Guatemala es uno de los países más desiguales del continente, lo que nos convierte en una sociedad llena de contrastes, marcada por la confrontación y con enormes retos por enfrentar y resolver; todo esto, producto de
la permanente ausencia de políticas de Estado que promuevan la justicia, sin proceso de integración auténtico ni oportunidades para el desarrollo de las personas y sus familias.
Esta Guatemala de hoy nos presenta claroscuros dramáticos. En el mundo globalizado de hoy, está a nuestro alcance la tecnología de punta en casi cualquier área de desarrollo, pero el nivel educativo sigue siendo paupérrimo y clasista. En materia de salud, los avances de la ciencia proveen herramientas y medicinas para la atención efectiva de casi todas las enfermedades, pero aquí la gente se sigue muriendo por desnutrición y
diarrea.
Estos son los ejemplos más evidentes de esos contrastes. A ello se debe que, en pleno siglo XXI, sigamos siendo una sociedad marcada por el racismo y la discriminación, sin darnos cuenta que con ello, no solamente se hace daño a un sector poblacional, sino que, además, perdemos la gran oportunidad de construir una identidad guatemalteca que nos permita caminar hacia el verdadero desarrollo social, que no tiene que ver únicamente
con índices macroeconómicos o una creciente economía.
Las causas se encuentran en nuestro pasado y la forma en que los guatemaltecoshemos abordado el proceso de transculturación, porque, lejos de cerrar las brechas, las hemos mantenido abiertas y lejanas, con heridas profundas que ni siquiera se han intentado curar.
El racismo y la discriminación están presentes, y con fuerza excluyente, en nuestra sociedad y el Estado. No son algo exclusivo de los guatemaltecos. Al igual que la corrupción – contra la cual hoy peleamos–, han existido y
existen en todas partes del mundo. La utópica realidad de igualdad absoluta no existe en ningún país, pero es algo a lo que toda sociedad debe aspirar.
Cuando los españoles llegaron –como lo hicieron ingleses y portugueses en otras regiones del hemisferio–, marcaron distancia con los pueblos nativos, y el crisol étnico de lo que hoy podemos llamar pueblos americanos,
ha tardado siglos para fundirse y alcanzar una identidad propia en cada país.
En nuestro caso, el proceso ha sido menos efectivo, porque ha prevalecido un racismo profundo, sin políticas de integración a lo largo del tiempo. Los estados dictatoriales y excluyentes favorecieron siempre este comportamiento de la sociedad, en buena medida porque era propicio para que pequeños grupos económicos mantuvieran un poder hegemónico favorable a sus intereses.
Sin embargo, en el inicio de este milenio se tiene más que claro que el poder más grande de una nación está en la fuerza de sus raíces, está en la fuerza de su pueblo integrado. A mayor desigualdad, menores oportunidades
para todos, no solamente para quienes han vivido marginados.

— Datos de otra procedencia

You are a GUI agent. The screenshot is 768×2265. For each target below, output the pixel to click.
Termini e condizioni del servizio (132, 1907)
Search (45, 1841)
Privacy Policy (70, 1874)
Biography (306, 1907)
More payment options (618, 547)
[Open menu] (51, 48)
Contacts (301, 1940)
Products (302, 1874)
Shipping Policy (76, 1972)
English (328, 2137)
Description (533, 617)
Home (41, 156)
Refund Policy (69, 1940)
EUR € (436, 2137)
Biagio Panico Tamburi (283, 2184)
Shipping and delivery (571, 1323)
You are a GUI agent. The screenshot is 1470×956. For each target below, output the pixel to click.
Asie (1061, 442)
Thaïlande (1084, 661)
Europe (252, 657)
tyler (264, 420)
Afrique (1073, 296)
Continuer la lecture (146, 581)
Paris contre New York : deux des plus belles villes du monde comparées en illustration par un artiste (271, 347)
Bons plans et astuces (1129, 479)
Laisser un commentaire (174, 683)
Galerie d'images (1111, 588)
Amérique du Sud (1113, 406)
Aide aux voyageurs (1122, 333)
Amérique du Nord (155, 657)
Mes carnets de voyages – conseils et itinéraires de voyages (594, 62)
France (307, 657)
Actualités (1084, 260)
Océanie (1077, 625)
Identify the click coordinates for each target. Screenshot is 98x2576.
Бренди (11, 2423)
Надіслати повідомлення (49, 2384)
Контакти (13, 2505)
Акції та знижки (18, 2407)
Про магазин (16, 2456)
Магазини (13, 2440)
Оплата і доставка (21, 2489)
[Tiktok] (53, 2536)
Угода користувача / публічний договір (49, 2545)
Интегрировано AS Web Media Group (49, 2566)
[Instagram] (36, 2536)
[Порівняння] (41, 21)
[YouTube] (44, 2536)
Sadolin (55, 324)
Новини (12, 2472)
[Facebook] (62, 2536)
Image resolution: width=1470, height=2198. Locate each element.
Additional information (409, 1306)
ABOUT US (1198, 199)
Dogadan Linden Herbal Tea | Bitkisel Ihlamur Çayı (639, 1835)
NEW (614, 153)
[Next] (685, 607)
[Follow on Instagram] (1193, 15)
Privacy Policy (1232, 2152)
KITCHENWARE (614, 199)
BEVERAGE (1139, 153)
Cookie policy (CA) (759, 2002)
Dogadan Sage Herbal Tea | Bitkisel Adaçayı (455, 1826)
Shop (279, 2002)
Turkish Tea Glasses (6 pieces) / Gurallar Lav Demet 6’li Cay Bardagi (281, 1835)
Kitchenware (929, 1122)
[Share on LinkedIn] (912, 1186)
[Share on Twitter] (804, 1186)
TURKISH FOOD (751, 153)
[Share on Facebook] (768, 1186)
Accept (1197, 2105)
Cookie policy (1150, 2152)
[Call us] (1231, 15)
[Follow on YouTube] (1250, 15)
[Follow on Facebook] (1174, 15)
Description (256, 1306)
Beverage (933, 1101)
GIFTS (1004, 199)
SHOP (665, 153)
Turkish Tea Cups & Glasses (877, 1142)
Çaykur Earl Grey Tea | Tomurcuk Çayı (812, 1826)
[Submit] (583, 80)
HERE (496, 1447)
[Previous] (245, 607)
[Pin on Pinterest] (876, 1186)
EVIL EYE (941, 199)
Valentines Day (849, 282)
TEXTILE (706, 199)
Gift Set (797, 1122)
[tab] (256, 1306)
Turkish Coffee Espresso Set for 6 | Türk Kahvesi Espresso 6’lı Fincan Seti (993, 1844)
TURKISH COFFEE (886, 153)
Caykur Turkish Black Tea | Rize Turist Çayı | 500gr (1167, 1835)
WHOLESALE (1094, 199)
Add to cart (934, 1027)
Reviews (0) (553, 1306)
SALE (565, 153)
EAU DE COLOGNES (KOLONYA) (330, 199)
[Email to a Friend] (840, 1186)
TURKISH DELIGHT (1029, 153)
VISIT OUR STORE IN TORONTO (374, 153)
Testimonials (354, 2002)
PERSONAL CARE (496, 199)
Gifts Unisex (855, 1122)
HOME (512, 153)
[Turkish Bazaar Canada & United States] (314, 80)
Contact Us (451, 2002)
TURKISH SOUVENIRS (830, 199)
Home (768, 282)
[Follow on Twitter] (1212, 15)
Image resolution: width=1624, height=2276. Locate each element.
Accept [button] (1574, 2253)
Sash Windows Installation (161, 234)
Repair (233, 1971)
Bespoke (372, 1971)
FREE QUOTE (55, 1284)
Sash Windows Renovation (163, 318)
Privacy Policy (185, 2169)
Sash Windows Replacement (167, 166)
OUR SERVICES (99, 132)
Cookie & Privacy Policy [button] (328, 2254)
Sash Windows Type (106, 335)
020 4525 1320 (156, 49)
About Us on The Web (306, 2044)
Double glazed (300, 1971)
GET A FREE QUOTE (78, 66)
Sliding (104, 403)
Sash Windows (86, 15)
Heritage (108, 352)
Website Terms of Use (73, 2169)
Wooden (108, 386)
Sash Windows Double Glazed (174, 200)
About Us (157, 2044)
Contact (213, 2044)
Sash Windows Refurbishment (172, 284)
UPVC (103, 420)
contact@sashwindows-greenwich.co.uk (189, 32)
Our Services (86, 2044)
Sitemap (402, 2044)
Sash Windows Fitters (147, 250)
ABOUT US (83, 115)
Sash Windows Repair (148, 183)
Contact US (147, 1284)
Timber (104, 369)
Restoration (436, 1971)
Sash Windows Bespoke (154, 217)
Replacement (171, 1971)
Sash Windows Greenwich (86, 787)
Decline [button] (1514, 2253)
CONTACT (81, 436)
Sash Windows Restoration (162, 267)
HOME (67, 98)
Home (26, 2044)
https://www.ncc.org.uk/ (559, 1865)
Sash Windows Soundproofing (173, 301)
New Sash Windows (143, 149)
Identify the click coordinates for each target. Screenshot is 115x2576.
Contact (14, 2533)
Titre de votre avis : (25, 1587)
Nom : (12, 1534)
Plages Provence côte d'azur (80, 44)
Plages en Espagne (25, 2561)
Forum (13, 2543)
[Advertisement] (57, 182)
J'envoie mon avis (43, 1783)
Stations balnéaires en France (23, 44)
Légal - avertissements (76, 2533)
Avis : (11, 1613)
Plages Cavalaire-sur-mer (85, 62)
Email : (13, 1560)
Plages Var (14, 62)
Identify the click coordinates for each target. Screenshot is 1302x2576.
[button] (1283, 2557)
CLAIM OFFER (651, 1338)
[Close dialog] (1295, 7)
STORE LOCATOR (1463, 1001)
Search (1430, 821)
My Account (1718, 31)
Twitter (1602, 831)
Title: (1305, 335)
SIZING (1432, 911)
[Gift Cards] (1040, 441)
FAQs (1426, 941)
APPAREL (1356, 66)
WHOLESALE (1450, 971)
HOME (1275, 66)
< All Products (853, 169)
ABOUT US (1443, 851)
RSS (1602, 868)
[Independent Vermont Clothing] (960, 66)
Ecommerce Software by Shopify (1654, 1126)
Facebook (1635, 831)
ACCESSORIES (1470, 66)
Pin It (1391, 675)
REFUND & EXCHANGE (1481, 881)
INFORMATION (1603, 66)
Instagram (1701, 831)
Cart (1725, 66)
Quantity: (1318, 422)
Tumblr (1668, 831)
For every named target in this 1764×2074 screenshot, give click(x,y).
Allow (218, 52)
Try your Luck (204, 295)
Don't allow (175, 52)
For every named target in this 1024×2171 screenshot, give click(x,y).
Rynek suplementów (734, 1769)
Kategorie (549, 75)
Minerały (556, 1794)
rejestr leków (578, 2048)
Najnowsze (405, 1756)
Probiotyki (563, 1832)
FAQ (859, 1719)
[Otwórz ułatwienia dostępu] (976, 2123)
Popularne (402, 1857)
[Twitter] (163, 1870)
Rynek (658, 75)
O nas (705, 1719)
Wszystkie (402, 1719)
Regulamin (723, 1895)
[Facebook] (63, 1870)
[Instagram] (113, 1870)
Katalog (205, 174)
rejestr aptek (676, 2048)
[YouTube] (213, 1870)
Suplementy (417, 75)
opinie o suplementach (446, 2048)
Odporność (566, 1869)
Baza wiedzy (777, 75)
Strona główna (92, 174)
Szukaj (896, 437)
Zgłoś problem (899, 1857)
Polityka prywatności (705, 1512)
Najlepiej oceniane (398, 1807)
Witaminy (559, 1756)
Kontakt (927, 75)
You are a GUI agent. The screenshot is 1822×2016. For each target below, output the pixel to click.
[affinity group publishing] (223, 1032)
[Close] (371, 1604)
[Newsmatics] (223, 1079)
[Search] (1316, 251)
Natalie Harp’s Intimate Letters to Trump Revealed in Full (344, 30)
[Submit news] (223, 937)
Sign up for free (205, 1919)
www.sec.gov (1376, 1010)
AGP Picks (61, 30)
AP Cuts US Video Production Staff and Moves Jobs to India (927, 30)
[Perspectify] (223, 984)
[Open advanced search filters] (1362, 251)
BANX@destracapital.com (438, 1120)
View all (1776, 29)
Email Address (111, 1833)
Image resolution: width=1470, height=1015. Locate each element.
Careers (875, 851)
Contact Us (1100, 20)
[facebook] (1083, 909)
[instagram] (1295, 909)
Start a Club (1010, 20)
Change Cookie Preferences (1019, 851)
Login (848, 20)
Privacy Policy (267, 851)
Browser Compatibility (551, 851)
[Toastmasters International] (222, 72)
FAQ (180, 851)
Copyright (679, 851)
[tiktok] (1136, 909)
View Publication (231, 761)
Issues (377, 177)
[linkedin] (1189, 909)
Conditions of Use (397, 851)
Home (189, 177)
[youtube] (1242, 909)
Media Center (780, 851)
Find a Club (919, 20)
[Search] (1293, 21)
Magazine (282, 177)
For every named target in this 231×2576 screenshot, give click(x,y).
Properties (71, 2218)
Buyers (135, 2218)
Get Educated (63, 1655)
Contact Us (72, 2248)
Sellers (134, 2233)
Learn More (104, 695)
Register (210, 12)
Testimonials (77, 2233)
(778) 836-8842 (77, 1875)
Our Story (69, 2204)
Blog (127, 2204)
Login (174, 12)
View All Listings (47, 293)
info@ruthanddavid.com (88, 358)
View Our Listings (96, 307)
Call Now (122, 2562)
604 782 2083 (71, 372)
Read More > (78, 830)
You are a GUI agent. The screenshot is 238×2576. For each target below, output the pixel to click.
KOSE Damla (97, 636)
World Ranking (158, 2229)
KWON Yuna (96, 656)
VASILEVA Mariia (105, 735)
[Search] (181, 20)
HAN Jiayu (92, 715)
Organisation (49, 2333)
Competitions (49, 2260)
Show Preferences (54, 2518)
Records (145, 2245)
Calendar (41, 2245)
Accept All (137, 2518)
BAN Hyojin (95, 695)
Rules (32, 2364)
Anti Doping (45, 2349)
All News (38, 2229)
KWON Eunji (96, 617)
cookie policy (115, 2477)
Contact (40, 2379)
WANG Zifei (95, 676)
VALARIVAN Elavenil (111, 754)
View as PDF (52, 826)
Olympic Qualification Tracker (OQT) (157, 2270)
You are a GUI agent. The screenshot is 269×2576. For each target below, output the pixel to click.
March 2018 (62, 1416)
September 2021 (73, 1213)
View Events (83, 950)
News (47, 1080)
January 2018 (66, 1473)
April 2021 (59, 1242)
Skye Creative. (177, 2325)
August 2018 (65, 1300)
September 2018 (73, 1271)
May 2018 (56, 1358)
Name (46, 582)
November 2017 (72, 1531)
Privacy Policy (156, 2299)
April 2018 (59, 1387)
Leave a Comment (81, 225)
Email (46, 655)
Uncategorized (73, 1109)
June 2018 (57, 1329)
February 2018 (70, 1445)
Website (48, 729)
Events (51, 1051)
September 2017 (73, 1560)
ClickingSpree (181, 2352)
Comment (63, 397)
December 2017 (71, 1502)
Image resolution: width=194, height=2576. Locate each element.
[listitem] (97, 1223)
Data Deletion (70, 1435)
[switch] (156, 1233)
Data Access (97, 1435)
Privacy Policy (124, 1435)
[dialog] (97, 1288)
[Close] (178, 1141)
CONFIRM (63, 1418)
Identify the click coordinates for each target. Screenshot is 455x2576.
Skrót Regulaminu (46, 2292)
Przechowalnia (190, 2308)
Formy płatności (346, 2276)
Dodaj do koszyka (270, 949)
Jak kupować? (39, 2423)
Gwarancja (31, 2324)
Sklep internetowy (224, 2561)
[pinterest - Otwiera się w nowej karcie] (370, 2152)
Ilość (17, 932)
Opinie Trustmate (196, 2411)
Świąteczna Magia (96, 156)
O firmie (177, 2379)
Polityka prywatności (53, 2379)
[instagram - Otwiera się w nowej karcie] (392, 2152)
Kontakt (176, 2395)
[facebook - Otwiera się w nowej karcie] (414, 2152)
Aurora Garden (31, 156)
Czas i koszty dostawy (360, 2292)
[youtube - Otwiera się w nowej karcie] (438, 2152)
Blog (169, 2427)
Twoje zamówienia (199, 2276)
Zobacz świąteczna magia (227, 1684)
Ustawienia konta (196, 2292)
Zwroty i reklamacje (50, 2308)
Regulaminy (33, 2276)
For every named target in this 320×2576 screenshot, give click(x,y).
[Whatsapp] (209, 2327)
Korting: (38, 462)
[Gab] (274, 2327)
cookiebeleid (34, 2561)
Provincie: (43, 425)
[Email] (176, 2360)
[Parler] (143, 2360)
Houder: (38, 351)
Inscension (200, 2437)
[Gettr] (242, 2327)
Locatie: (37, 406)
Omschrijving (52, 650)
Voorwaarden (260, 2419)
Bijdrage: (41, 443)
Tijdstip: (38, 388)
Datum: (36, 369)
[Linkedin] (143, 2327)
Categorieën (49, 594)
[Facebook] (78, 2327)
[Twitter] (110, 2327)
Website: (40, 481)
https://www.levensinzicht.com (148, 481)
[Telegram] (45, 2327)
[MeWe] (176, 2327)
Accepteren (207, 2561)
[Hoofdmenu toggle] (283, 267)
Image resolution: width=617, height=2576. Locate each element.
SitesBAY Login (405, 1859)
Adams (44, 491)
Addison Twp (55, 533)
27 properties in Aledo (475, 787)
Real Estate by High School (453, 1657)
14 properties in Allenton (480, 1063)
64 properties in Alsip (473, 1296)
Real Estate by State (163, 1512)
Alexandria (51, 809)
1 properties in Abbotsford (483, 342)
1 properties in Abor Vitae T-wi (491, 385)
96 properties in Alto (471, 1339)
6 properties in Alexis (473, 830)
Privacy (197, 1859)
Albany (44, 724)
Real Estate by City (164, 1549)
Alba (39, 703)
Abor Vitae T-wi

No basta con aprobar leyes contra el racismo –que las tenemos–, sino que es necesario llevar a la práctica políticas de Estado que apunten a construir una sociedad con justicia y oportunidades para todos, de tal manera
que se avance, día a día, hacia un objetivo primordial: el cambio y mejora de Guatemala.
Es curioso ver que en ninguna de las contiendas electorales el tema del racismo –como algunos otros– ha formado parte de las campañas demagógicas de los candidatos.
Las razones para que no aborden el tema son sencillas: o no lo entienden, o no les importa.
En ambos casos, es patético para un país que tiene la urgente necesidad de superar esa etapa de racismo y discriminación social.
Para la sociedad en su conjunto, es importante ver que vivimos un momento particularmente interesante. Hemos decidido iniciar una lucha contra la corrupción y la impunidad.
¡Bien por eso!, pero también debemos librar la batalla que nos permita vivir en una sociedad más justa, y eso solamente se puede alcanzar si dejamos de ser excluyentes, en una dirección o en otra.
Los guatemaltecos todos, debiésemos hacer nuestra la frase de Nelson Mandela sobre el racismo en su país (Sudáfrica). Él dijo: Detesto el racismo, porque lo veo como algo barbárico, ya sea que venga de un hombre negro
o de un hombre blanco. Fue él, con ese pensamiento, quien logro transformar una de las naciones más racistas que el mundo ha conocido.